# Can you try your hands on this probability ques?

This question entails proper construction of the total and favorable number of cases. Here you assign 1 day to each person. For the number of cases you should consider that in how many ways each of the 4 persons may get a day from a total of 365 days.
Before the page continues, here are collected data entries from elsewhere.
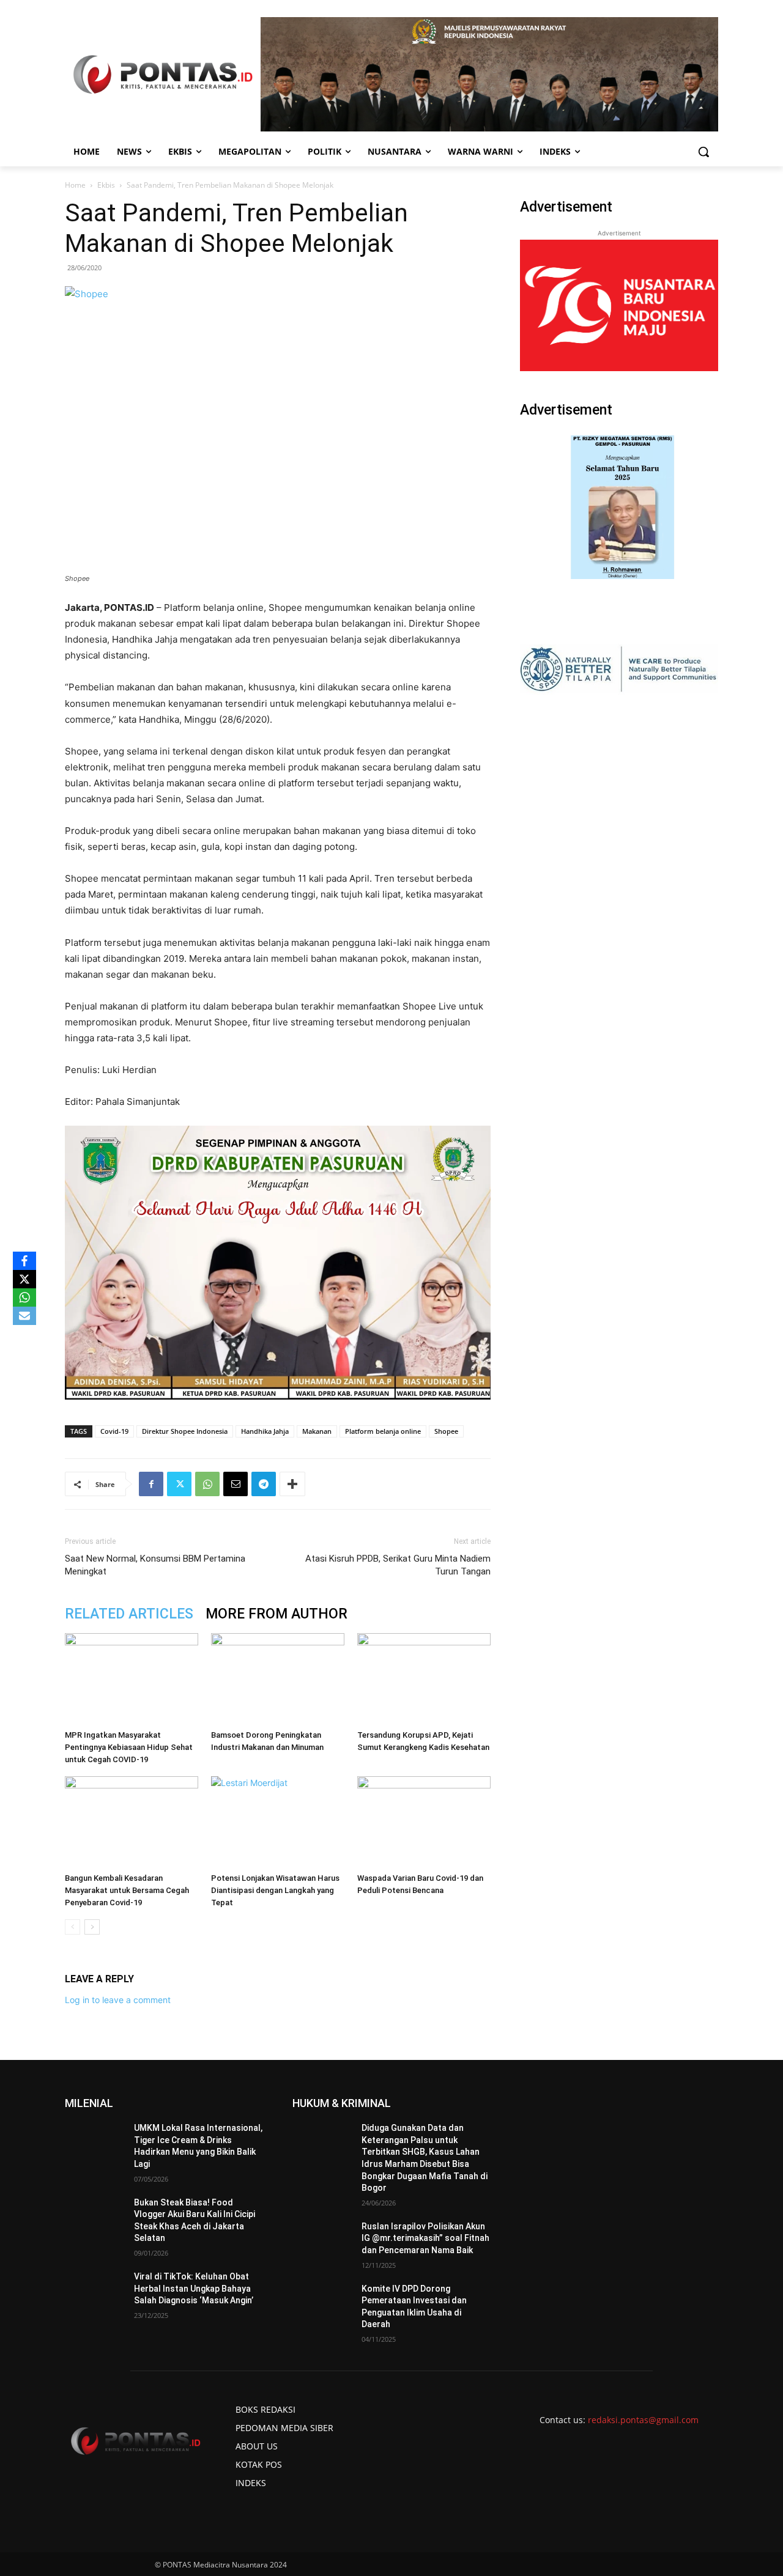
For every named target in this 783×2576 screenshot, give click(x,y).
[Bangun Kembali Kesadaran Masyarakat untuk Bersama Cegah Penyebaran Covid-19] (131, 1822)
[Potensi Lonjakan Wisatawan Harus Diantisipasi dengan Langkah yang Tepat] (277, 1822)
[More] (292, 1484)
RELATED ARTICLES (129, 1614)
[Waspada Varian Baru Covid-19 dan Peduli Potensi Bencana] (424, 1822)
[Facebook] (151, 1484)
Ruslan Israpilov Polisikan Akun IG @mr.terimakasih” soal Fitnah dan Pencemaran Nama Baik (425, 2238)
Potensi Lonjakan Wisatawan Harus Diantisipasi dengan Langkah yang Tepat (275, 1890)
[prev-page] (72, 1927)
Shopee (446, 1431)
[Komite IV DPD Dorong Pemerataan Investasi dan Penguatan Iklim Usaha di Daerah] (322, 2304)
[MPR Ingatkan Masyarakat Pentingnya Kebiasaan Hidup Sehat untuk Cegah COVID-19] (131, 1679)
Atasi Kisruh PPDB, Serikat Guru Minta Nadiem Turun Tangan (398, 1565)
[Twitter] (179, 1484)
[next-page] (92, 1927)
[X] (24, 1279)
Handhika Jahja (265, 1431)
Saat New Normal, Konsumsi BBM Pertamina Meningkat (155, 1565)
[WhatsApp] (207, 1484)
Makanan (317, 1431)
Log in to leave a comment (118, 2000)
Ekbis (106, 185)
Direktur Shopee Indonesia (185, 1431)
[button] (703, 151)
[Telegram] (263, 1484)
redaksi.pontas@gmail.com (643, 2420)
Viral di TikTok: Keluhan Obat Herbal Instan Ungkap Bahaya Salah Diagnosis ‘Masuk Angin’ (193, 2288)
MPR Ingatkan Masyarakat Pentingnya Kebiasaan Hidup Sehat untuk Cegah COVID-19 (129, 1747)
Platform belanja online (383, 1431)
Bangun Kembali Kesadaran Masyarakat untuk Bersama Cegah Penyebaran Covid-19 (127, 1890)
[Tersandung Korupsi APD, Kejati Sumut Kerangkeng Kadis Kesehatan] (424, 1679)
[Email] (235, 1484)
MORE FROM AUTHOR (276, 1614)
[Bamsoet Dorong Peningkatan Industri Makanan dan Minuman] (277, 1679)
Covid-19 (114, 1431)
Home (75, 185)
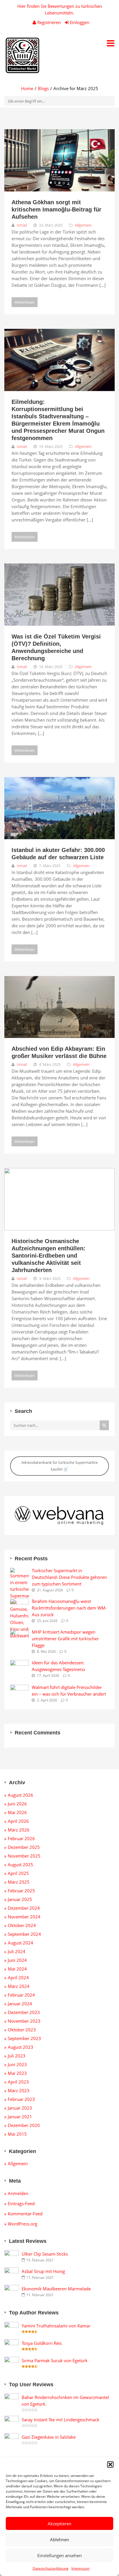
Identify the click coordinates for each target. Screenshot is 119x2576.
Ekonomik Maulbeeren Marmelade (56, 2289)
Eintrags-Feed (21, 2203)
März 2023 (18, 2090)
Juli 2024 (16, 1951)
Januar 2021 (20, 2116)
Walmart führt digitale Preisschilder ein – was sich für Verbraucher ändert (69, 1690)
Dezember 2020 (24, 2125)
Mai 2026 (17, 1812)
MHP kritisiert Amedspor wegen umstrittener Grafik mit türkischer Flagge (65, 1638)
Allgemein (83, 225)
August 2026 (20, 1795)
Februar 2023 (21, 2099)
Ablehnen (59, 2539)
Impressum (80, 2568)
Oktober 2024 (22, 1925)
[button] (110, 2464)
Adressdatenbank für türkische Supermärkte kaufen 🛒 (59, 1466)
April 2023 (18, 2082)
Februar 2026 (21, 1838)
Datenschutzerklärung (50, 2568)
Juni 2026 (17, 1804)
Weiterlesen (24, 302)
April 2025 (18, 1873)
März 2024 (18, 1986)
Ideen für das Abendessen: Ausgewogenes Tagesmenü (58, 1666)
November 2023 (24, 2021)
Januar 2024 (20, 2003)
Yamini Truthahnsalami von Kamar (56, 2326)
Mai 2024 (17, 1969)
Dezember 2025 (24, 1847)
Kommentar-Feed (25, 2213)
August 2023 (20, 2047)
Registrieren (49, 22)
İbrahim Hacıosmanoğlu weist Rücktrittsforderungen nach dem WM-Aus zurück (69, 1607)
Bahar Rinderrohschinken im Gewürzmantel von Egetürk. (65, 2400)
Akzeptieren (59, 2523)
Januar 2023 (20, 2108)
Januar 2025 (20, 1899)
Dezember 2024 (24, 1908)
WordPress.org (22, 2224)
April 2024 (18, 1977)
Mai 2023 (17, 2073)
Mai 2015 (17, 2134)
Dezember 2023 (24, 2012)
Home (27, 88)
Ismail (22, 225)
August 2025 (20, 1864)
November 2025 (24, 1856)
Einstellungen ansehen (59, 2555)
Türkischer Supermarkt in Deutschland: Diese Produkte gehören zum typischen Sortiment (69, 1577)
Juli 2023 (16, 2056)
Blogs (43, 88)
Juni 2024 (17, 1960)
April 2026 (18, 1821)
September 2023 (24, 2038)
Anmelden (18, 2193)
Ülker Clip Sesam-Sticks (45, 2254)
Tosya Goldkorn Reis (42, 2343)
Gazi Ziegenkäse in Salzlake (49, 2437)
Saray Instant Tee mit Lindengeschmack (60, 2419)
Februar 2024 (21, 1995)
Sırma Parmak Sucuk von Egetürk (55, 2360)
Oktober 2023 (22, 2030)
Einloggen (79, 22)
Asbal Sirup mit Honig (43, 2271)
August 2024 (20, 1943)
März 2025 (18, 1882)
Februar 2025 (21, 1890)
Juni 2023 (17, 2064)
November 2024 (24, 1917)
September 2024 (24, 1934)
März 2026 (18, 1830)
The favorable number of cases is obtained by sequentially eliminating a day from the year as you go on assigning birthdays to each person. Q. A company has four employees. find the probability that a. All of them have different birthdays. b. Exactly 2 of them have the same birthday. c. At least 2 of them have the same birthday.

a. 365 X 364 X 363 X 362 b. 365 X 364 X 363 c. 365 ^ 3 (?)

What are the probs? a) 365 X 364 X 363 X 362 / 365x365x365x365 ???

yes.

My guess is, a) All different birthdays - (365/365)(364/365)(363/365)(362/365) b) Exactly 2 have same birthday - 4C2 (365/365)(1/365)(364/365)(363/365) The Combination is required to identify which two share the same birthday Viz. A&B or A&C or B&C… etc c) Atleast 2 have same birthday is equal to (1- P(none having same birthday)) = (1 - (365/365)(364/365)(363/365)(362/365)) Can you post the answer for this?